As Pokemon Master mentioned below - ALTA surveys are a huge pain in the ass because the final language needs to be hyper specific to the title policy which can be negotiated right up until the 11th hour. The main risk with survey's is mostly related to timing...

 

+1 about surveys. Do not just get one and put it in file. Open it, read it, make sure everyone else has done the same. Know who your approved vendors are (or what qualifies a vendor) and that you can rely on their E&O insurance. 

True story: worked on a project involving ground up construction and the transaction closed, title changed hands, and construction got started. The slabs got poured and cured before it was discovered that everyone (architect, engineer, GC, lender, etc) had approved construction to begin on a part of the property that wasn't actually the part of the property where it should have been.
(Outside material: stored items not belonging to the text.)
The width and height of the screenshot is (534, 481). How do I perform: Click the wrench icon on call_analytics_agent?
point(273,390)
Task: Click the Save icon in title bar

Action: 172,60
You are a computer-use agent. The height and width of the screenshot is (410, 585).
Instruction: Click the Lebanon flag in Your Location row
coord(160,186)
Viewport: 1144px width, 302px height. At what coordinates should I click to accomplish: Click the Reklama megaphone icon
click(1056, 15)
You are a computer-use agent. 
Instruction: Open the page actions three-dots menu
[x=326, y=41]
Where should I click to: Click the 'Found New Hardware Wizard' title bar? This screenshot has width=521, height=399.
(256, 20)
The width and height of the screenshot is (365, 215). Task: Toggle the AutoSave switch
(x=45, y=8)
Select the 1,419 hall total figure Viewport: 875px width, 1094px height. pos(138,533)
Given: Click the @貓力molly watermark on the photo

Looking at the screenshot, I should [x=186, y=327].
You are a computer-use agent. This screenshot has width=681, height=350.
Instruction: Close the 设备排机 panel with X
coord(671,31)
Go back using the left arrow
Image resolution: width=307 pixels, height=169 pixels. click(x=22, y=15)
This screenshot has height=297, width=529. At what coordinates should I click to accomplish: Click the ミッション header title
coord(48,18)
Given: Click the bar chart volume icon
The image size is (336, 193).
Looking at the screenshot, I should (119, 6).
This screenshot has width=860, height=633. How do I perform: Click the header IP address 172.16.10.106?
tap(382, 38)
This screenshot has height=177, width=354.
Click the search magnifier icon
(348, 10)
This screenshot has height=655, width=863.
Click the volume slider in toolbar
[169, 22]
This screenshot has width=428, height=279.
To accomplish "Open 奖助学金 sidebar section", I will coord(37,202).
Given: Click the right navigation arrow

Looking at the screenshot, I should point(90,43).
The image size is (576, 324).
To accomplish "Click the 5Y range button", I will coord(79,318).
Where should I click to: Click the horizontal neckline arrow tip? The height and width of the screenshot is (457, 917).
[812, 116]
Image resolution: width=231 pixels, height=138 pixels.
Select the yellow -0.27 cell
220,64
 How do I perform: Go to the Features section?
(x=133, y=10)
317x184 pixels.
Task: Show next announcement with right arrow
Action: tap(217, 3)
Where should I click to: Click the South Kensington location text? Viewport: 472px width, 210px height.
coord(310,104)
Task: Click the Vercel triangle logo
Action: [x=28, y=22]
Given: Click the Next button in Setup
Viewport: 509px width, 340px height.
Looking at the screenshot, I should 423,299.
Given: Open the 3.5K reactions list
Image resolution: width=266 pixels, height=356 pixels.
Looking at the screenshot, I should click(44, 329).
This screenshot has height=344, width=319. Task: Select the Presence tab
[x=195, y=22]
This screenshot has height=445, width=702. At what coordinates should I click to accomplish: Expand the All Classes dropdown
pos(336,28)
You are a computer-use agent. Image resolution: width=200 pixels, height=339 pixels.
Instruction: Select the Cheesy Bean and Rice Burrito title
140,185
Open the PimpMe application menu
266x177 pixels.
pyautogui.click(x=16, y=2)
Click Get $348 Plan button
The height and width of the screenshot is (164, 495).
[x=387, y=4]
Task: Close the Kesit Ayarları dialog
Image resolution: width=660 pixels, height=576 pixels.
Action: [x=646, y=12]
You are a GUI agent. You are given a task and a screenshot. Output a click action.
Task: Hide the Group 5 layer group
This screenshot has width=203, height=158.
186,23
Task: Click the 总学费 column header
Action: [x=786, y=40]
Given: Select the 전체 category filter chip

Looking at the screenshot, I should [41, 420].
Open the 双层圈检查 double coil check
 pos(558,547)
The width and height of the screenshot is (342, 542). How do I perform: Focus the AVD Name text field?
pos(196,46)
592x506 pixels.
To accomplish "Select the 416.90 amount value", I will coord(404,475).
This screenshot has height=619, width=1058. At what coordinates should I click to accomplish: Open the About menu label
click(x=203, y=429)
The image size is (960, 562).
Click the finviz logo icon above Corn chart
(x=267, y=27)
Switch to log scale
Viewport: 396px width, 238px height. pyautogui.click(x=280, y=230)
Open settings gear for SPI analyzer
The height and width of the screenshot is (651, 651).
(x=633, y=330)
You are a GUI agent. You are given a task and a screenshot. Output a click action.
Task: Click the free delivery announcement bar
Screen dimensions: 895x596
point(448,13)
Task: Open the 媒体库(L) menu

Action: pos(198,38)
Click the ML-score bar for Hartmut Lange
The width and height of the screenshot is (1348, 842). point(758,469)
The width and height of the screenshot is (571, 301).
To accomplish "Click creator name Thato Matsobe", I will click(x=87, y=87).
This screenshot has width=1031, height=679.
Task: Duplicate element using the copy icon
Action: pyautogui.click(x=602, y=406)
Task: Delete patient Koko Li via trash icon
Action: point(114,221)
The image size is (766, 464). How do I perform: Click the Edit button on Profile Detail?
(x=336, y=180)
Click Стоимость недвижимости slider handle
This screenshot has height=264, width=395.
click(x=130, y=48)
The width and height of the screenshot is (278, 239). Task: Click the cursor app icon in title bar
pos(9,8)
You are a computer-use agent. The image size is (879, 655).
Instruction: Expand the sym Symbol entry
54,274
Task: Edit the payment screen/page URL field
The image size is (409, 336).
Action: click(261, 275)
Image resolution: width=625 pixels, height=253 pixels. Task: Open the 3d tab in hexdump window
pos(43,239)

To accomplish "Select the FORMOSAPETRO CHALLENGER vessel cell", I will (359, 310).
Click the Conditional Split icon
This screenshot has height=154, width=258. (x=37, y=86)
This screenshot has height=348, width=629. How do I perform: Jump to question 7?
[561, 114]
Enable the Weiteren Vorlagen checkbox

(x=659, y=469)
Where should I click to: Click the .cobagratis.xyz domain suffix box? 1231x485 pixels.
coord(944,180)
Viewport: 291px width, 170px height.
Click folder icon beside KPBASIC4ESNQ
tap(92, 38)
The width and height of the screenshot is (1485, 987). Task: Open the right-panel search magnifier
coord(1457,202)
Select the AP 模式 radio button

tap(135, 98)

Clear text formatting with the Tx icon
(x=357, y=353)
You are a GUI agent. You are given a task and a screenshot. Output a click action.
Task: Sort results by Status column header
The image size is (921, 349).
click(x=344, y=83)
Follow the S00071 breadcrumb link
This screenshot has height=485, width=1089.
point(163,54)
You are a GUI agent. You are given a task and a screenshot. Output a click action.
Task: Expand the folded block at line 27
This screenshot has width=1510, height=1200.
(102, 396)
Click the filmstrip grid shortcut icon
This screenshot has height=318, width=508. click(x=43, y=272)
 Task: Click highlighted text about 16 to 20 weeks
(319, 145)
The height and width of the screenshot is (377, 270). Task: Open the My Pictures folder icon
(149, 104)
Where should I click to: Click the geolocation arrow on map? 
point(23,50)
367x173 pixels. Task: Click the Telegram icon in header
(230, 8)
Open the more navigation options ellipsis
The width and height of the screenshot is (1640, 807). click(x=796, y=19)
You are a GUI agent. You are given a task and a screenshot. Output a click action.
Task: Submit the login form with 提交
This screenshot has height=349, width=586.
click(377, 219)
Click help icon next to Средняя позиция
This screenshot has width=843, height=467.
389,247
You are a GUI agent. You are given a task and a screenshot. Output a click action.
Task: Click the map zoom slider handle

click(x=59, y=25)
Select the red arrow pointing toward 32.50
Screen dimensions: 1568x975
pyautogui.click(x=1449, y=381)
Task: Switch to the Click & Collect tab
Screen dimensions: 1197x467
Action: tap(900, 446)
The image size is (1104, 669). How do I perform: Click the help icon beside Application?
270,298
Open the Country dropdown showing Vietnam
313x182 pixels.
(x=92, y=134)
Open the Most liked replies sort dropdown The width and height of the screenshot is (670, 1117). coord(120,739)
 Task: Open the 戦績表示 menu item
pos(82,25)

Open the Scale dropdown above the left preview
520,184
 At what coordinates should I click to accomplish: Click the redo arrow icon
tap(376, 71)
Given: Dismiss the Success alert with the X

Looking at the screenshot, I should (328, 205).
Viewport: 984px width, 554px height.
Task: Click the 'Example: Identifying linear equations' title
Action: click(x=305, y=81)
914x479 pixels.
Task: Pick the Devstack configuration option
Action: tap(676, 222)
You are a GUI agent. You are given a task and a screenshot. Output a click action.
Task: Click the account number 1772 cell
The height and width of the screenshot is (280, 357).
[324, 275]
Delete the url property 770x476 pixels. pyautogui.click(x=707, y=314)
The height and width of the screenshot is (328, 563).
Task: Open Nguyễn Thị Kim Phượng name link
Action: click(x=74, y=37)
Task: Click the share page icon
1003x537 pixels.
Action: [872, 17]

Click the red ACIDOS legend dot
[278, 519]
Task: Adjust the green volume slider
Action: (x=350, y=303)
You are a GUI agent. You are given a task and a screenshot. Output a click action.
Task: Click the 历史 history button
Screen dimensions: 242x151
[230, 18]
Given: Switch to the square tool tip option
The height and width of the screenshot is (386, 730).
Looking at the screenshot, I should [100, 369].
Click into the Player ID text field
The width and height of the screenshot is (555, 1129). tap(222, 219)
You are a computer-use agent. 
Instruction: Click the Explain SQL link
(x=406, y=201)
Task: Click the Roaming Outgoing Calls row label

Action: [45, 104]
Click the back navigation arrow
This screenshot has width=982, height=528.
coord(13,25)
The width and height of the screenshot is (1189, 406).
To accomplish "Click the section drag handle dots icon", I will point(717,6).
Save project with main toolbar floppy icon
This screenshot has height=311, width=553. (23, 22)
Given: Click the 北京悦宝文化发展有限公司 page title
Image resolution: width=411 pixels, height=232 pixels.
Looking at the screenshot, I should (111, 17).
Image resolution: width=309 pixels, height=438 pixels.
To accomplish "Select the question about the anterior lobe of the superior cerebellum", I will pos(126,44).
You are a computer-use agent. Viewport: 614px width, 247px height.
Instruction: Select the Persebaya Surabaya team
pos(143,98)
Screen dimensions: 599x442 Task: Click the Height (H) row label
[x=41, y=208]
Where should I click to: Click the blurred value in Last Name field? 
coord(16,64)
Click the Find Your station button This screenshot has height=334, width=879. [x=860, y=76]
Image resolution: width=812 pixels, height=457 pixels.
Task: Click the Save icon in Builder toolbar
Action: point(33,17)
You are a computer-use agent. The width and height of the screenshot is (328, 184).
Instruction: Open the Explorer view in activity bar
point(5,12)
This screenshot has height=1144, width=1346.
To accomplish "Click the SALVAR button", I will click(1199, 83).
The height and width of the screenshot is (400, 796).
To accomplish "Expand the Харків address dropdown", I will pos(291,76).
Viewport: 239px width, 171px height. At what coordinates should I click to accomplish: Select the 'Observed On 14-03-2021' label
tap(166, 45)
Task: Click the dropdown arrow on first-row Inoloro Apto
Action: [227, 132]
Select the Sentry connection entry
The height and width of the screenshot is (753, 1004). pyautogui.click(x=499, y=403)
Surveyor was wrong and had made some error (I still don't actually understand how) that put the entire thing off by like 65'. Slabs had to be broken up and re-poured in the right spott. For context, on the concrete package alone that was a change order worth 13% of the original subcontract value with downstream effects to everyone else already involved (GC markup, utilities, sitework, etc etc). Yeah; surveyor's insurance paid up but they thought about fighting it until our project's sponsor (national retailer that anchors thousands of centers across the country) said they had more attorneys on retainer. 

"And where we had thought to be alone we shall be with all the world"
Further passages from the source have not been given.